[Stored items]
────

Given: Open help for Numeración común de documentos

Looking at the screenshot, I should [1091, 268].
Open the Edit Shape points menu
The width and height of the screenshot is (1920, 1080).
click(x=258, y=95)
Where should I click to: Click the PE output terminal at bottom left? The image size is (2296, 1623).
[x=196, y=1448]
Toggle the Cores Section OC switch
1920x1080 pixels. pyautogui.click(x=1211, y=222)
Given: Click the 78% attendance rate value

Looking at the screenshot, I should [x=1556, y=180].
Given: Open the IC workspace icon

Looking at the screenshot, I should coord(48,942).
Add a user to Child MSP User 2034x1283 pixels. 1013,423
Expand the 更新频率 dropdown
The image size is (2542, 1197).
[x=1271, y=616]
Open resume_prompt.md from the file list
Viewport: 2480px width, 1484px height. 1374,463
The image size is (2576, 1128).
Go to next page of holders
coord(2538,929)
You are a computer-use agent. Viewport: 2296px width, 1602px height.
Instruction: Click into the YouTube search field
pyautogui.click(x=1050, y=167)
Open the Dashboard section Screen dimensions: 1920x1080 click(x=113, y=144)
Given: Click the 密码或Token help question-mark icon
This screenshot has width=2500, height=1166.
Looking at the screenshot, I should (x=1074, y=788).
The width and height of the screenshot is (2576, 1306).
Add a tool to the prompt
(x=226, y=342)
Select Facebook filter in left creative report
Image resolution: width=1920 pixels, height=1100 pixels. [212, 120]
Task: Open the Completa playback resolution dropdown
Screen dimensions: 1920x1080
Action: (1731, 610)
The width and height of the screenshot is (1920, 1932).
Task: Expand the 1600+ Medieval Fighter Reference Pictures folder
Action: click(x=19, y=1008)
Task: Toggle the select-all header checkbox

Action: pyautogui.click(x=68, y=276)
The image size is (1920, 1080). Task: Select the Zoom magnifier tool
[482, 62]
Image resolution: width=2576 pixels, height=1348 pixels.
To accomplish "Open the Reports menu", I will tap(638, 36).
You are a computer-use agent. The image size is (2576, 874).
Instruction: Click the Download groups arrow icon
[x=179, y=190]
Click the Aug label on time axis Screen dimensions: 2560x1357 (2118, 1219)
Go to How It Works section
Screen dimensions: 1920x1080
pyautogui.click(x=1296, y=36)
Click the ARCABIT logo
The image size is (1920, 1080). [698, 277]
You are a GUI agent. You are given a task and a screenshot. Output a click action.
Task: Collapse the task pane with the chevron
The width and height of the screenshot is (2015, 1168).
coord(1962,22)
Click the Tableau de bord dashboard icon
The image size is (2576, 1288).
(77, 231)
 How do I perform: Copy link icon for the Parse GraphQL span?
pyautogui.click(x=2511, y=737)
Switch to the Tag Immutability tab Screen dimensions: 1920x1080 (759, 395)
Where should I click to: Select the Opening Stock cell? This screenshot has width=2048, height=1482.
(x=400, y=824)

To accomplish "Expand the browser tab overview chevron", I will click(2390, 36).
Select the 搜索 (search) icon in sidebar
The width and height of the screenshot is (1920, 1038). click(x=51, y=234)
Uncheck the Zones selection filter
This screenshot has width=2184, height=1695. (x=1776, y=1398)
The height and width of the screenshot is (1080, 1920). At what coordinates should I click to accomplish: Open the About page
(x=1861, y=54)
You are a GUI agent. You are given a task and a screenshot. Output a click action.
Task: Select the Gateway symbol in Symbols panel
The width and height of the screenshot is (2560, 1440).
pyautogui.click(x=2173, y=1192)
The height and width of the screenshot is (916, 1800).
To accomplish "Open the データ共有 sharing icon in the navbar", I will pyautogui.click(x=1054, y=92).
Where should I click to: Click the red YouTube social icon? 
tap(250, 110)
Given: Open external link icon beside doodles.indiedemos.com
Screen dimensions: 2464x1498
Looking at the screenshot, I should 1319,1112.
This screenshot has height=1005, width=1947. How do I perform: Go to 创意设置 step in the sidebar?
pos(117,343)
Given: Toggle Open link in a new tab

────

TASK ITEM
Reproduce every entry above without a single alteration.

TASK RESULT
Given: Open help for Numeración común de documentos

Looking at the screenshot, I should [1091, 268].
Open the Edit Shape points menu
The width and height of the screenshot is (1920, 1080).
click(x=258, y=95)
Where should I click to: Click the PE output terminal at bottom left? The image size is (2296, 1623).
[x=196, y=1448]
Toggle the Cores Section OC switch
1920x1080 pixels. pyautogui.click(x=1211, y=222)
Given: Click the 78% attendance rate value

Looking at the screenshot, I should [x=1556, y=180].
Given: Open the IC workspace icon

Looking at the screenshot, I should coord(48,942).
Add a user to Child MSP User 2034x1283 pixels. 1013,423
Expand the 更新频率 dropdown
The image size is (2542, 1197).
[x=1271, y=616]
Open resume_prompt.md from the file list
Viewport: 2480px width, 1484px height. 1374,463
The image size is (2576, 1128).
Go to next page of holders
coord(2538,929)
You are a computer-use agent. Viewport: 2296px width, 1602px height.
Instruction: Click into the YouTube search field
pyautogui.click(x=1050, y=167)
Open the Dashboard section Screen dimensions: 1920x1080 click(x=113, y=144)
Given: Click the 密码或Token help question-mark icon
This screenshot has width=2500, height=1166.
Looking at the screenshot, I should (x=1074, y=788).
The width and height of the screenshot is (2576, 1306).
Add a tool to the prompt
(x=226, y=342)
Select Facebook filter in left creative report
Image resolution: width=1920 pixels, height=1100 pixels. [212, 120]
Task: Open the Completa playback resolution dropdown
Screen dimensions: 1920x1080
Action: (1731, 610)
The width and height of the screenshot is (1920, 1932).
Task: Expand the 1600+ Medieval Fighter Reference Pictures folder
Action: click(x=19, y=1008)
Task: Toggle the select-all header checkbox

Action: pyautogui.click(x=68, y=276)
The image size is (1920, 1080). Task: Select the Zoom magnifier tool
[482, 62]
Image resolution: width=2576 pixels, height=1348 pixels.
To accomplish "Open the Reports menu", I will tap(638, 36).
You are a computer-use agent. The image size is (2576, 874).
Instruction: Click the Download groups arrow icon
[x=179, y=190]
Click the Aug label on time axis Screen dimensions: 2560x1357 (2118, 1219)
Go to How It Works section
Screen dimensions: 1920x1080
pyautogui.click(x=1296, y=36)
Click the ARCABIT logo
The image size is (1920, 1080). [698, 277]
You are a GUI agent. You are given a task and a screenshot. Output a click action.
Task: Collapse the task pane with the chevron
The width and height of the screenshot is (2015, 1168).
coord(1962,22)
Click the Tableau de bord dashboard icon
The image size is (2576, 1288).
(77, 231)
 How do I perform: Copy link icon for the Parse GraphQL span?
pyautogui.click(x=2511, y=737)
Switch to the Tag Immutability tab Screen dimensions: 1920x1080 (759, 395)
Where should I click to: Select the Opening Stock cell? This screenshot has width=2048, height=1482.
(x=400, y=824)

To accomplish "Expand the browser tab overview chevron", I will click(2390, 36).
Select the 搜索 (search) icon in sidebar
The width and height of the screenshot is (1920, 1038). click(x=51, y=234)
Uncheck the Zones selection filter
This screenshot has width=2184, height=1695. (x=1776, y=1398)
The height and width of the screenshot is (1080, 1920). At what coordinates should I click to accomplish: Open the About page
(x=1861, y=54)
You are a GUI agent. You are given a task and a screenshot. Output a click action.
Task: Select the Gateway symbol in Symbols panel
The width and height of the screenshot is (2560, 1440).
pyautogui.click(x=2173, y=1192)
The height and width of the screenshot is (916, 1800).
To accomplish "Open the データ共有 sharing icon in the navbar", I will pyautogui.click(x=1054, y=92).
Where should I click to: Click the red YouTube social icon? 
tap(250, 110)
Given: Open external link icon beside doodles.indiedemos.com
Screen dimensions: 2464x1498
Looking at the screenshot, I should 1319,1112.
This screenshot has height=1005, width=1947. How do I perform: Go to 创意设置 step in the sidebar?
pos(117,343)
Given: Toggle Open link in a new tab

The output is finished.